我们将藏文分词转化为对藏文音节的词位标注问题，采用8词位标注集，利用条件随机场，训练了一个藏文分词模型CRF-SegT。我们在实验中进行各种方面的比较，实现数据表明，特征模板集TMPT-6比TMPT-10更好一些，较大规模的语料能够显著地提高分词性能，但词典语料对性能的提升不明显。使用131,903句由SegT生成并未经人工校对的训练语料得到的分词模型在1000句的测试语料上测试的F值达到了95.12%。

第四：研究了网络藏文文本资源的分布情况，抽取了一份包含159万句、共计3500万音节字的藏文文本语料，设计实现了一个通用的藏文搜索引擎的原型系统。

我们结合链接分析技术和藏文编码识别技术，使用网络爬虫实现对互联网上Web文本资源的挖掘，并配合人工方式，相对全面地考察分析了Web藏文文本资源的分布情况。根据我们的分析：首先，国内藏文网站50%以上在青海省；其次，旧有的藏文编码正在被逐步地弃用，人们转而使用国际标准的Unicode编码来制作Web页面；再次，87%的藏文网页集中分布在31个大型网站中。Web藏文文本资源分布的集中性为文本采集加工提供了一定的方便。我们选择了三个最大的藏文网站，根据其网页URL和内容结构编制了一系列的规则，抽取了159万句，共计3500万音节字的藏文文本语料。由于当前仍有多种藏文编码在使用，现有的搜索引擎对藏文编码支持能力不足，针对该问题，我们分析了构建通用的藏文搜索引擎的关键技术，设计实现了一个通用藏文搜索引擎的原型系统。

英文摘要

There is an about 30 years' history of research on Tibetan information processing. However, There are many Tibetan Character sets and corresponding encodings which are still used at present. It's still an issue to make encoding conversion. Meanwhile, there is a lack of word separator in Tibetan text, so word segmentation is also a fundamental task in Tibetan natural language processing. In addition, there is also a lack of corpus for Tibetan natural language processing. Focusing on these problems, we make research on Tibetan encoding detection and conversion, Tibetan word segmentation, web Tibetan text mining and some other issues. The achievements of this paper are as follow.

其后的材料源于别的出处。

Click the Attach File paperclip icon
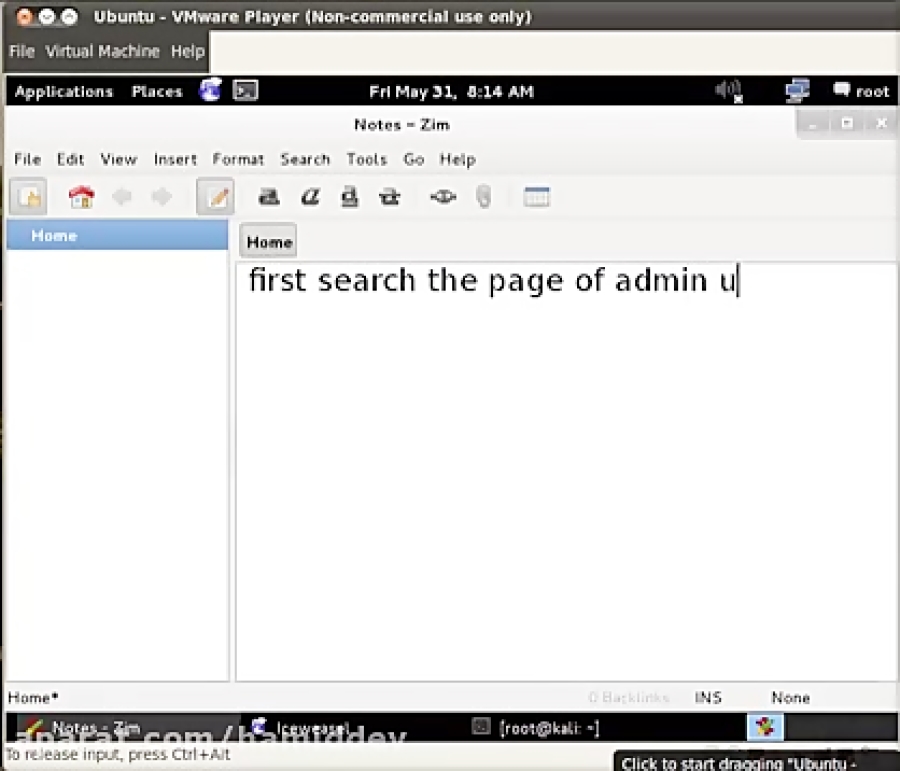 [x=484, y=196]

First, we researched many Tibetan encodings and proposed a method to automatically identify these encodings with both the syllable dot and high frequency syllables as the features. Experimental data in large scale application shows that the accuracy is very close to 100%.

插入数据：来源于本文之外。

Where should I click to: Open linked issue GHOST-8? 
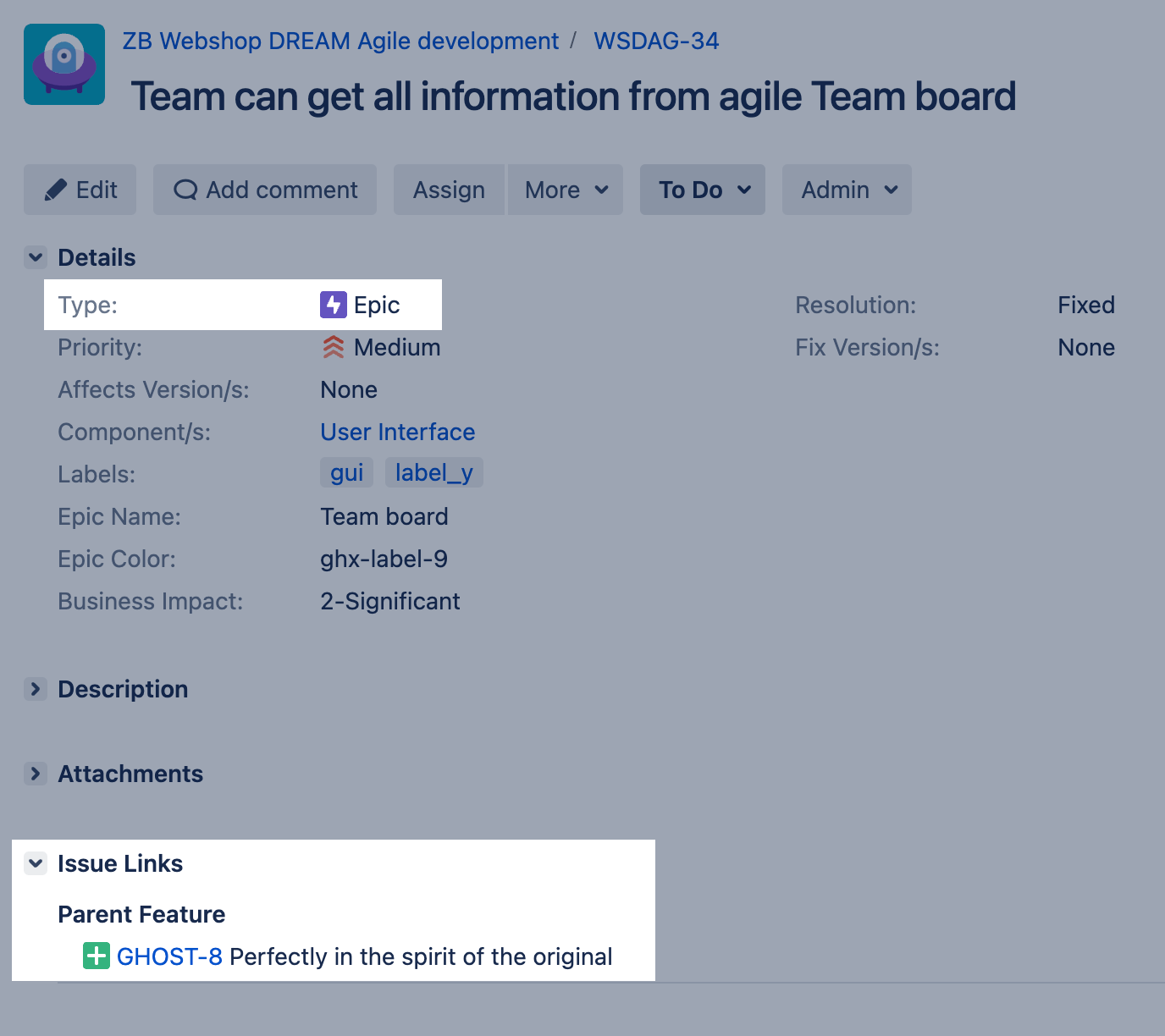169,956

We have summarized three encoding models and three encoding implementation methods, and introduced many Tibetan encodings. An encoding detection method is proposed by combining the two type features, namely, distance of syllable dots and high frequency syllables. Experimental data in large scale application shows that the accuracy is very close to 100%. We also developed some tools to make the encoding conversion.

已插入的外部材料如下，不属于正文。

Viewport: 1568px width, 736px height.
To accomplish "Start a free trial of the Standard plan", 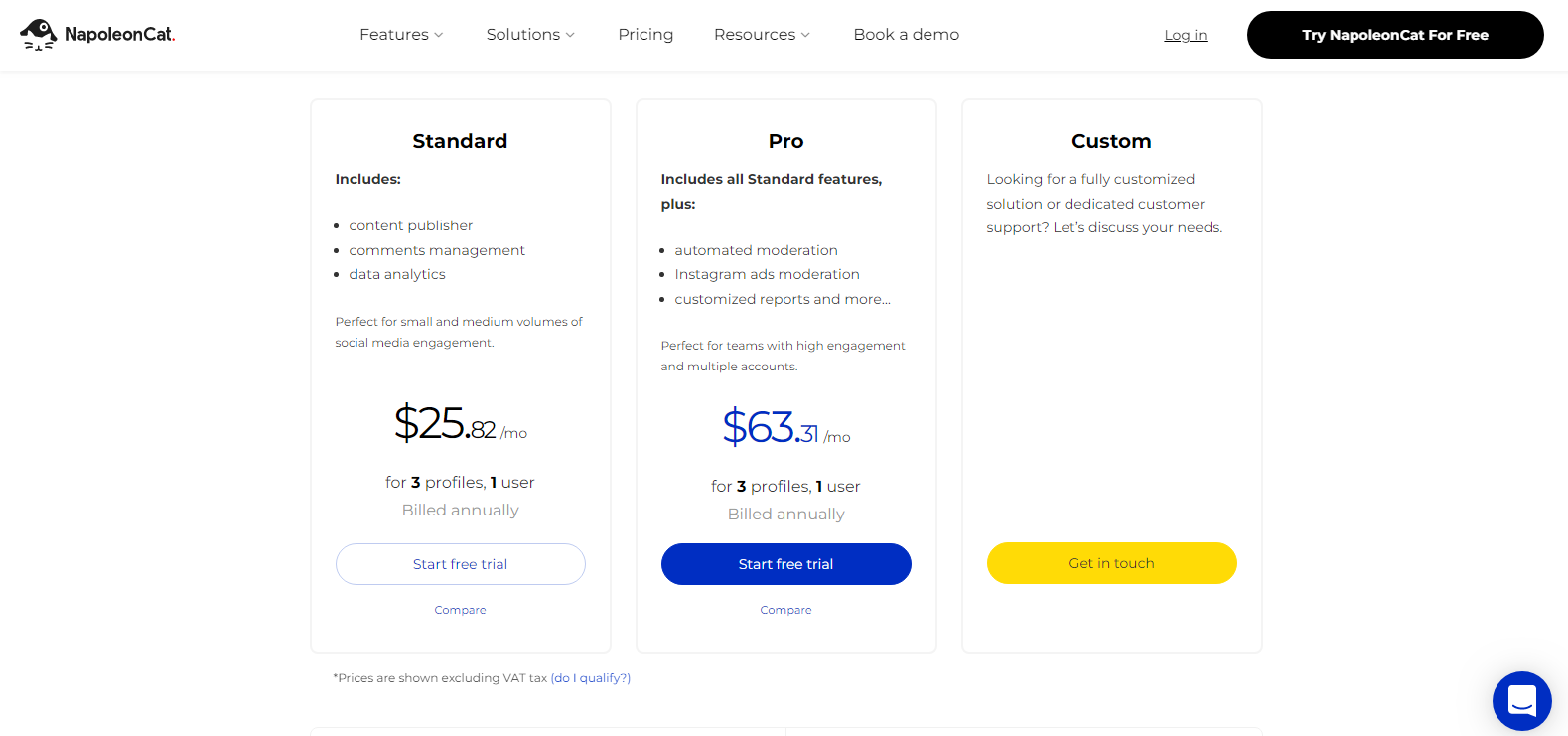I will click(x=460, y=563).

Second, we have solved or partially solved many problems in rule-based Tibetan word segmentation method, such as word disambiguation, Tibetan number identification and so on. A segmenter is implemented. Experimental data shows that the accuracy of Tibetan number identification is 99.21% and The F score of the segmenter is 96.98%.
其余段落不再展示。